NEW ORLEANS — There is a longstanding joke around Gillette Stadium: If you want to see Bill Belichick gush, ask him about Ravens safety Ed Reed. And it’s not a joke just among media members; Tom Brady once quipped that Belichick was going to kidnap Reed and make him his son, “Ed Belichick.”
The 34-year-old Reed is slated to become a free agent after this season, and assuming he wants to keep playing — he has wrestled with the idea in recent years — it’s hard to think Belichick won’t make a run at signing the object of his affection.
The Patriots, though, could have stiff competition from Chuck Pagano, who left his job as Baltimore’s defensive coordinator before the 2012 season to become head coach in Indianapolis.
Asked what kind of relationship he has with Belichick, Reed said it isn’t much, but he truly respects Belichick.
“Man, I have so much respect for coach and what he’s about: his discipline and his structure of what he has, just how he came about being a coach, military background and everything,” Reed said. “I read his book [‘Education of a Coach’].
“Just so much respect for coach. How could you not? You won championships. How could you not respect a man for what he’s had or what he’s done?”
During “A Football Life: Bill Belichick,” the documentary that followed Belichick during the 2009 season, Belichick and Tom Brady are shown in Belichick’s office as the Patriots are preparing to face Baltimore, with both saying again and again how good Reed is. Brady talks about a play the offense could run, one aimed at putting Reed in no-man’s land and unsure of where the quarterback might go with the ball.
Not only has Reed watched the documentary, other NFL teams apparently have, too.
“Everybody, every team run the same play [against me] that they talked about on there,” said Reed. “It’s funny.
“But I just took it out of respect and they understand football and they understand players. Going against those guys is always great, playing against coach Belichick and Tom.”

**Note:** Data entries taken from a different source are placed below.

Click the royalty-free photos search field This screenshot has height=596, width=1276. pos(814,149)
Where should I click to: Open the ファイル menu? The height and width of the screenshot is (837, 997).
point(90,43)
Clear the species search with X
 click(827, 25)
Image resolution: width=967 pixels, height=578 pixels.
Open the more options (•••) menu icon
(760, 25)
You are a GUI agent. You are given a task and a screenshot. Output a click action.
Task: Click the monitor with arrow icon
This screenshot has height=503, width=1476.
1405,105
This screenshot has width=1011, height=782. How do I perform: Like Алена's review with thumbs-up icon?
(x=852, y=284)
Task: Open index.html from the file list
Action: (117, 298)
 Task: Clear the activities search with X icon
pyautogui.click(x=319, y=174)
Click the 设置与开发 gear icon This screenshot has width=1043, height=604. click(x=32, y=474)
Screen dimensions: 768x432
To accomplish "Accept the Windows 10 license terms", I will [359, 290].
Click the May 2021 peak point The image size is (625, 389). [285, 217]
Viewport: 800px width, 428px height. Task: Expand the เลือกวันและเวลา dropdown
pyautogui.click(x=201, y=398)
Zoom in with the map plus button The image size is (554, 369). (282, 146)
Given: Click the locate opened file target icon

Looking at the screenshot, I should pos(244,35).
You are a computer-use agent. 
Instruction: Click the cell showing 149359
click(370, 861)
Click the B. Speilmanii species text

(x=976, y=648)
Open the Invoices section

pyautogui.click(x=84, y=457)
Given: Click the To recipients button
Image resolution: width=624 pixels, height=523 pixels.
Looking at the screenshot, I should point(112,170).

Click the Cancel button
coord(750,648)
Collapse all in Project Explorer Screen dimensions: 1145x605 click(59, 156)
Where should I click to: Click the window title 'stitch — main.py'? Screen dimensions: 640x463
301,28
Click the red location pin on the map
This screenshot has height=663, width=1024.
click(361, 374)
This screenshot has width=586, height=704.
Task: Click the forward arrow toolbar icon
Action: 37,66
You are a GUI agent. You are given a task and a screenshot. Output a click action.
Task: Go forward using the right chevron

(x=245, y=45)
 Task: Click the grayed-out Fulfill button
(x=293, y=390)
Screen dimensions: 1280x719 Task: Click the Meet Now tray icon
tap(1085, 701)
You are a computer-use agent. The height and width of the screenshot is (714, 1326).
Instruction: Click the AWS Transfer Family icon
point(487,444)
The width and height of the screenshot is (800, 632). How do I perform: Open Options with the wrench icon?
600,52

Also on Wednesday, Reed clarified a remark he made during Media Day Tuesday when he said the late Junior Seau probably had no regrets.
“When I said I know he doesn’t have any regrets, I was talking about football — not the fact the man passed away and lost his family,” Reed said.
“People tend not to write everything, and that’s the bad thing about our business. No disrespect to his family. I think the utmost of Mr. Seau and his family, man, with all due respect.”
The spray lingers
With the Sports Illustrated story linking Ray Lewis to an Alabama-based supplement company (for the second time in two years) still a prominent topic, Lewis, Baltimore coach John Harbaugh, and Ravens players were all asked about it Wednesday.
Lewis said he is “agitated” by the story as opposed to angry.
SWATS owner Mitch Ross told SI that Lewis called him shortly after tearing his right triceps in October, looking for something to help him recover from the injury faster. Among the products SWATS sells is deer antler spray, which has a high concentration of IGF-1, an insulin-like growth factor banned by all professional sports leagues in the US as well as the NCAA.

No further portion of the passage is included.